Ninety-six percent of the hospital employees received their seasonal influenza vaccine by Nov. 1, which was a 65% increase in vaccination rates vs. the mean 58% during the previous season.
“We expect to move forward using this vaccination campaign strategy for future influenza seasons, and we expect other health care institutions to follow suit,” said Jonathan Perlin, MD, PhD, chief medical officer of Hospital Corporation of America. “Our approach enhanced patient safety and our employees delivered with an overwhelming response.
A second study evaluated the disparities in employee vaccination rates over a five-year period at the Children’s Mercy Hospitals and Clinics in Kansas City, Mo.
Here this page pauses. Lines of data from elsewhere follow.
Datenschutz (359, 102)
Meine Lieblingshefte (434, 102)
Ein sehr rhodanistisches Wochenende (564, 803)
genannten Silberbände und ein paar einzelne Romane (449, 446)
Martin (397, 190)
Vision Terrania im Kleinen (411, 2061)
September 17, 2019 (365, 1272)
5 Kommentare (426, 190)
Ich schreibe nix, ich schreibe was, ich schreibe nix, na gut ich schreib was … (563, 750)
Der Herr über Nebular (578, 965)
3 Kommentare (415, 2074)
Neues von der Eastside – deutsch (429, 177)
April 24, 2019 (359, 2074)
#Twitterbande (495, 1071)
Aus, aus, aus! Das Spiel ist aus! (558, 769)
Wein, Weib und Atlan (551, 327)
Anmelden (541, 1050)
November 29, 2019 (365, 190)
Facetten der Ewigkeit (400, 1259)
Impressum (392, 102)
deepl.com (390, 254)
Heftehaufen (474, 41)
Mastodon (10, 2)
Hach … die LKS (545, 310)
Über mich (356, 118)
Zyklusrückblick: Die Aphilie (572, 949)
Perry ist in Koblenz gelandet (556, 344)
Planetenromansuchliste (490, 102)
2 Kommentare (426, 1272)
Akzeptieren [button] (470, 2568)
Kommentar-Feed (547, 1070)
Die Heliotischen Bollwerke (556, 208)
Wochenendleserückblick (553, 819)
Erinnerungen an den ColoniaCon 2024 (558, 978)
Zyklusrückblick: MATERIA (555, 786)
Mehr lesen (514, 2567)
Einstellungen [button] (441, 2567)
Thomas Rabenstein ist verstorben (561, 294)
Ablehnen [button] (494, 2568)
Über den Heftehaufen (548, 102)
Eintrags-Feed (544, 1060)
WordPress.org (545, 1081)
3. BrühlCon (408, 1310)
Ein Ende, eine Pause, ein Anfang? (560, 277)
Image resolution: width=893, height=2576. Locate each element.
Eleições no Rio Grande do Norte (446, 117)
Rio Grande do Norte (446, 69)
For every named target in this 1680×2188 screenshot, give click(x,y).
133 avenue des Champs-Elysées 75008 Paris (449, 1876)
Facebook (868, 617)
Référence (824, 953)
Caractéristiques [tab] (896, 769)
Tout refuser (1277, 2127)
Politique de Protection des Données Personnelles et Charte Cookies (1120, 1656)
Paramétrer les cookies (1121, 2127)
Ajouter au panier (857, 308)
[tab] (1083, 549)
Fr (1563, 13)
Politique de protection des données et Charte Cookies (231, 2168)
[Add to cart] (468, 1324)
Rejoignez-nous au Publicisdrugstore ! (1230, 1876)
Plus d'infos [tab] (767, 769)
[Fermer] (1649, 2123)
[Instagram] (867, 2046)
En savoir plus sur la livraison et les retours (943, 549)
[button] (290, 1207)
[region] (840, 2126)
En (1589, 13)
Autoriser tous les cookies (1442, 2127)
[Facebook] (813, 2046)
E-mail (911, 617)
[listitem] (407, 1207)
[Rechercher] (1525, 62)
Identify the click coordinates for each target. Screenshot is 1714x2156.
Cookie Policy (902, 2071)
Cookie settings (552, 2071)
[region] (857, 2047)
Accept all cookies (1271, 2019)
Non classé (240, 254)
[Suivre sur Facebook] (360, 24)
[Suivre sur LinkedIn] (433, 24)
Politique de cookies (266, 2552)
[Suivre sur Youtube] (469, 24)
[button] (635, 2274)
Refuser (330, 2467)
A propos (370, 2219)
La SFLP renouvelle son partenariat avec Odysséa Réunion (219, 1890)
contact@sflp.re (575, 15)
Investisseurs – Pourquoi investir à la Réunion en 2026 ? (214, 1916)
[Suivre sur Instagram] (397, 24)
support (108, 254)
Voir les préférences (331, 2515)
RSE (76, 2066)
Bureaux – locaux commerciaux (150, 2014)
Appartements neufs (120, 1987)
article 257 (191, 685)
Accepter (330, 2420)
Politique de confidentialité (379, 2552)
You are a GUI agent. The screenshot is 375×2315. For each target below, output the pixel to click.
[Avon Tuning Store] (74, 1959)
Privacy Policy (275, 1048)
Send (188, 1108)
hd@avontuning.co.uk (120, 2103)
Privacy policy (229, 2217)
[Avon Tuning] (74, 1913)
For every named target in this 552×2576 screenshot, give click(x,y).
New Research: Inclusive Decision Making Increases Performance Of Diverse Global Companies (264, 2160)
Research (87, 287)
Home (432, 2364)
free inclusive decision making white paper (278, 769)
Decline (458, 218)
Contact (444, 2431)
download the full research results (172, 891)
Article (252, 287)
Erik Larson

This hospital also implemented a mandatory vaccination/declination policy in 2008, and vaccination rates rose from 63% to 85%. The addition of certain consequences during the 2009-2010 season, including forced leave of absence for noncompliance, further increased rates to 98.8%.
“Our dramatic increase in vaccination participation over the last few years has been astounding,” [threaten peoples’ jobs during a recession and they comply–why is that astounding?–Nass] said Robyn Livingston, MD, director of infection control and prevention at Children’s Mercy Hospitals and Clinics. “Even though the program has exceeded our expectations, we recognize there is still room for improvement. We are considering a fully mandatory influenza vaccination policy to begin next fall.”